Pub Date: Sept. 1st, 2006
ISBN: 0-06-076514-3
Publisher: HarperCollins

Shopaholic spy infiltrates a suspiciously successful Tokyo department store.

Japanese/Californian dilettante sleuth Rei Shimura (The Typhoon Lover, 2005, etc.) can’t understand why her boss, Michael Hendricks, of the ultra-secret Organization for Cultural Intelligence, thinks a retail balance sheet should interest the U.S. government. Seems that Warren Kravitz, senior partner of Winston Brothers, an American investment bank, has complained that glitzy Tokyo emporium Mitsutan’s disproportionate profits suggest stock-price manipulation, possibly intended to attract a takeover by U.S. giant Supermart. So why should Rei quibble with a mission that would take her back to her beloved Japan to execute an undercover job as a Mitsutan salesclerk, complete with employee discount and an OCI shopping allowance? Well, the job is not as cushy as it sounds. Rei’s predecessor, agent Tyler, wound up dead.
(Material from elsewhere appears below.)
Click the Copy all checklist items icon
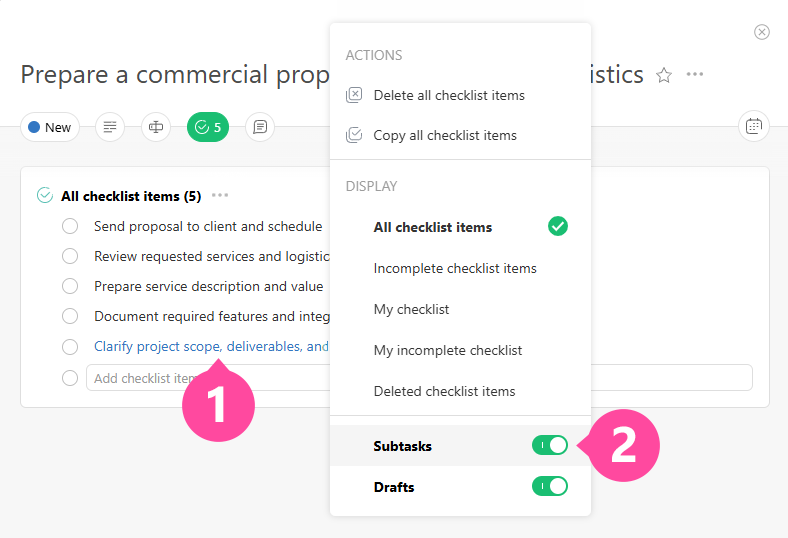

Assigned to K Team, Mitsutan’s personal shopping corps for foreign customers, Rei is undermined at every turn by half-Korean co-worker Miyo, until Rei figures out the key to securing Miyo’s friendship: hooking her up with a wealthy gaijin, preferably American. Rei crashes a company retreat at a hot spring and, after being harassed by four senior executives, manages to bug their shoes. She records the chairman threatening someone before an exec turns up dead. Fearing Rei’s in too deep, Michael flies to Tokyo in time to debug her navel ring. Then Rei, only temporarily deterred by a maxed-out credit card, and Miyo shop until they’re adequately outfitted to troll the clubs for eligible rich guys. They meet Archie and Ravi, two junior Winston Brothers traders. Ravi worries that Winston is accepting yakuza cash for laundering, and Rei unwisely urges him to blow the whistle. When thugs stage a reception at Rei’s apartment building and Ravi leaps from a window to his death, Rei must go into hiding at a luxe Tokyo hotel. A comparison of her shopping receipts and Mitsutan’s sales records exposes the nature of the store’s skullduggery; not what Michael and Warren suspected, but—no surprise—worse.

A voyeur’s tour of consumption-crazed Tokyo is the real point here, with Rei-san, as always, a companionable guide.